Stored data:
^^^^^^^^
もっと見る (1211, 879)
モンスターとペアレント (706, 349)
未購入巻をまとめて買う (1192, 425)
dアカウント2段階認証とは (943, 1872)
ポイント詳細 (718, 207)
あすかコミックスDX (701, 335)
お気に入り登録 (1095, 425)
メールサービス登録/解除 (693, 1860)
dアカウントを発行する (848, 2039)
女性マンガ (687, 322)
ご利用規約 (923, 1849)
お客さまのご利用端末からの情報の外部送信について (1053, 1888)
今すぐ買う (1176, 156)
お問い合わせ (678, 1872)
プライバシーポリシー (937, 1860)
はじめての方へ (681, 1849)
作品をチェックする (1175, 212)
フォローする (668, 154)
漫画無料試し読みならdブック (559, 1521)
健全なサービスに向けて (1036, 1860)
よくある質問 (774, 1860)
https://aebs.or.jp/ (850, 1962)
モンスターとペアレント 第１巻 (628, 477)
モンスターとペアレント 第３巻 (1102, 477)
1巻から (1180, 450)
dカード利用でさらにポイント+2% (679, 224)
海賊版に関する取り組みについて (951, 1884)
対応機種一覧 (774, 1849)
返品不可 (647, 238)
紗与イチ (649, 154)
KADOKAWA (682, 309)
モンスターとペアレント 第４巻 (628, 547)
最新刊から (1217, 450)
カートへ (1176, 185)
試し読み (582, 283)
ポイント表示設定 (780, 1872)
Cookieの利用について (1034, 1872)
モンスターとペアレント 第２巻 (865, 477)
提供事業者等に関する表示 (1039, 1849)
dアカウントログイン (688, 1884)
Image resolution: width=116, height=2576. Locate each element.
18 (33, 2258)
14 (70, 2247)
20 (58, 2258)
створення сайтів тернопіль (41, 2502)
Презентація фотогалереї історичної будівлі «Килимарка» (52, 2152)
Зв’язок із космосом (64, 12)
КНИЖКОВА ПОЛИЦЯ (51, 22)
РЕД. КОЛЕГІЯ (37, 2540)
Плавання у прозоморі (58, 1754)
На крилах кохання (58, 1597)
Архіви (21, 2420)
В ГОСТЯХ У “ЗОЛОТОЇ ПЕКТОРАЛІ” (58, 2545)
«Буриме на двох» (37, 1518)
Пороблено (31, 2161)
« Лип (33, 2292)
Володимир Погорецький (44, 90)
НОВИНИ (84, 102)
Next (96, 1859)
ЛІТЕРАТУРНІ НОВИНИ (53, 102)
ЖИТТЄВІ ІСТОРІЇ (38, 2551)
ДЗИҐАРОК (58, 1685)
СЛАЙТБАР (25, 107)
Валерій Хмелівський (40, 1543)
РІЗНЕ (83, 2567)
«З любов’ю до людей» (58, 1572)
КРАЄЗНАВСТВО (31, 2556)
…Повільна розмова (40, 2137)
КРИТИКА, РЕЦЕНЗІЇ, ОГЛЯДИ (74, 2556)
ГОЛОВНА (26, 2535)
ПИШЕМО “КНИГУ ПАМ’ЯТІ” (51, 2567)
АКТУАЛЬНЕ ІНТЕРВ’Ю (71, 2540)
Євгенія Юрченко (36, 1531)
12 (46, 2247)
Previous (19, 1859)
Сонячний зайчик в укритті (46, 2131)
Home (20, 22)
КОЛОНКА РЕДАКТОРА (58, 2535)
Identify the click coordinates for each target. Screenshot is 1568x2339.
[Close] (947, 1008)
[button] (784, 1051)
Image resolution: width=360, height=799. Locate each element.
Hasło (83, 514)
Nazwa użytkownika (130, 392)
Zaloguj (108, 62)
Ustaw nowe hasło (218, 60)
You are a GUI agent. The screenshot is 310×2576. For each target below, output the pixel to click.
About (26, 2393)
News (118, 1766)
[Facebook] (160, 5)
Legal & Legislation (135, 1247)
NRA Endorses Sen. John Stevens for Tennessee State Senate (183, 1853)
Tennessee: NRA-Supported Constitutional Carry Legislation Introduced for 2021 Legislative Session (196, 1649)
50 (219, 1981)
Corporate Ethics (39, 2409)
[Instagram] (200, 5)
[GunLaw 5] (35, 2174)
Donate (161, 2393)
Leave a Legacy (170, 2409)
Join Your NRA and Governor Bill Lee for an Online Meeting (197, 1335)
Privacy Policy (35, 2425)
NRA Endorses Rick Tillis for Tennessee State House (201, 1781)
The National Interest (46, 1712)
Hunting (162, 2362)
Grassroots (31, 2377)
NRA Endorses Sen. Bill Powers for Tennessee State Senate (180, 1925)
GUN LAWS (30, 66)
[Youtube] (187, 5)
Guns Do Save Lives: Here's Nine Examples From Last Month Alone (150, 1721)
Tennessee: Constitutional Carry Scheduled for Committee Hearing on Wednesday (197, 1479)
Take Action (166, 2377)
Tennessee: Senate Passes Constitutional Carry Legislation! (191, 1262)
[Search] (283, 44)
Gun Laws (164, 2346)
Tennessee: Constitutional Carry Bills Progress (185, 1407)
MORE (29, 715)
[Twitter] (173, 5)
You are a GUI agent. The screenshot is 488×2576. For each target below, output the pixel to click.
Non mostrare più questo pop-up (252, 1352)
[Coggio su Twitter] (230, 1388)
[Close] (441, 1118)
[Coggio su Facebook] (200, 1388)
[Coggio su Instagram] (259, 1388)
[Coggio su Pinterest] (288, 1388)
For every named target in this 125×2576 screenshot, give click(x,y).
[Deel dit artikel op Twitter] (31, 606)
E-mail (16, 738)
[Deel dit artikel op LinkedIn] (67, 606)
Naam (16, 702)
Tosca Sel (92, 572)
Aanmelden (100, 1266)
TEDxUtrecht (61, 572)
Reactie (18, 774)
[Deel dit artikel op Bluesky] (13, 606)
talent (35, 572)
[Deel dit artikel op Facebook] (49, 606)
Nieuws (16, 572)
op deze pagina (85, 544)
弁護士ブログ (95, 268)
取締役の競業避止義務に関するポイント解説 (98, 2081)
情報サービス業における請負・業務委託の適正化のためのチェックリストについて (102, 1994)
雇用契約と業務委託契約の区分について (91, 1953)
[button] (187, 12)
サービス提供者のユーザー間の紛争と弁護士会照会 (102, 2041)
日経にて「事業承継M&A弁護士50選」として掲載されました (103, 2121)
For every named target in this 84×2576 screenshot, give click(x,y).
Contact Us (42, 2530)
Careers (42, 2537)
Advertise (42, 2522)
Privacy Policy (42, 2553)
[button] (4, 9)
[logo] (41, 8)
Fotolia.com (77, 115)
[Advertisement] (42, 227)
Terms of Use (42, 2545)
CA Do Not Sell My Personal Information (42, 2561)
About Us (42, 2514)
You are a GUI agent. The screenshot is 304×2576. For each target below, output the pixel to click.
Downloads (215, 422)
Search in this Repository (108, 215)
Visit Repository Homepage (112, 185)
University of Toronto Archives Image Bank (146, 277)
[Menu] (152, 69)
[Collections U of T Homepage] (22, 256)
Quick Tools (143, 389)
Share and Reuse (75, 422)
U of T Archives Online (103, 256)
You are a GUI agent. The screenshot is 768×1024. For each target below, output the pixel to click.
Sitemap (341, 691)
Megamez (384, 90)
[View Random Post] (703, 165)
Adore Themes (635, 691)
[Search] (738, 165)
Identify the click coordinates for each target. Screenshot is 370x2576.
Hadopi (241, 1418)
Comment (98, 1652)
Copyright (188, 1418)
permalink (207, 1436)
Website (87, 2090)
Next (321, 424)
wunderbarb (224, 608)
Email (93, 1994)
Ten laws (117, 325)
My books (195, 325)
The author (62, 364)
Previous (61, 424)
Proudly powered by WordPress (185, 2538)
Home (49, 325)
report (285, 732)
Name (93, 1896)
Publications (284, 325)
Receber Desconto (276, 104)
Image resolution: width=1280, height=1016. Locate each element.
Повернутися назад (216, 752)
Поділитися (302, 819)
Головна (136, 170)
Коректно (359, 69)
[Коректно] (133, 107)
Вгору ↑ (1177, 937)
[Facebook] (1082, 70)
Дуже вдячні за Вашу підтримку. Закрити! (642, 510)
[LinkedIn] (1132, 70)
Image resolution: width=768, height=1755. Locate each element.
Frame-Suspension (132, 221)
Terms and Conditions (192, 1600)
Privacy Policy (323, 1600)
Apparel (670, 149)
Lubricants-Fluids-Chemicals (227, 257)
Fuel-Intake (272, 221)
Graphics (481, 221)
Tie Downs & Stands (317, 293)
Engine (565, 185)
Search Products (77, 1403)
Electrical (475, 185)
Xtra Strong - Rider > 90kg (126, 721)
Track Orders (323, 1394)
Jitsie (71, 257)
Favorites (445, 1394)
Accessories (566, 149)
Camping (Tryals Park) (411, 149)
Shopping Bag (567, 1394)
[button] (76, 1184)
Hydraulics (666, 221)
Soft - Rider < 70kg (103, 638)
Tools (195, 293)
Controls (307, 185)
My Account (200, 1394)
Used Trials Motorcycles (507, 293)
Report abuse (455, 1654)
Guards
^^^^^^^^
Work to complete:
Among the records above, repeat exactly the line with "Contact Us (42, 2530)", the line with "About Us (42, 2514)", and every line in between, and only those.

Answer to this problem:
Contact Us (42, 2530)
Careers (42, 2537)
Advertise (42, 2522)
Privacy Policy (42, 2553)
[button] (4, 9)
[logo] (41, 8)
Fotolia.com (77, 115)
[Advertisement] (42, 227)
Terms of Use (42, 2545)
CA Do Not Sell My Personal Information (42, 2561)
About Us (42, 2514)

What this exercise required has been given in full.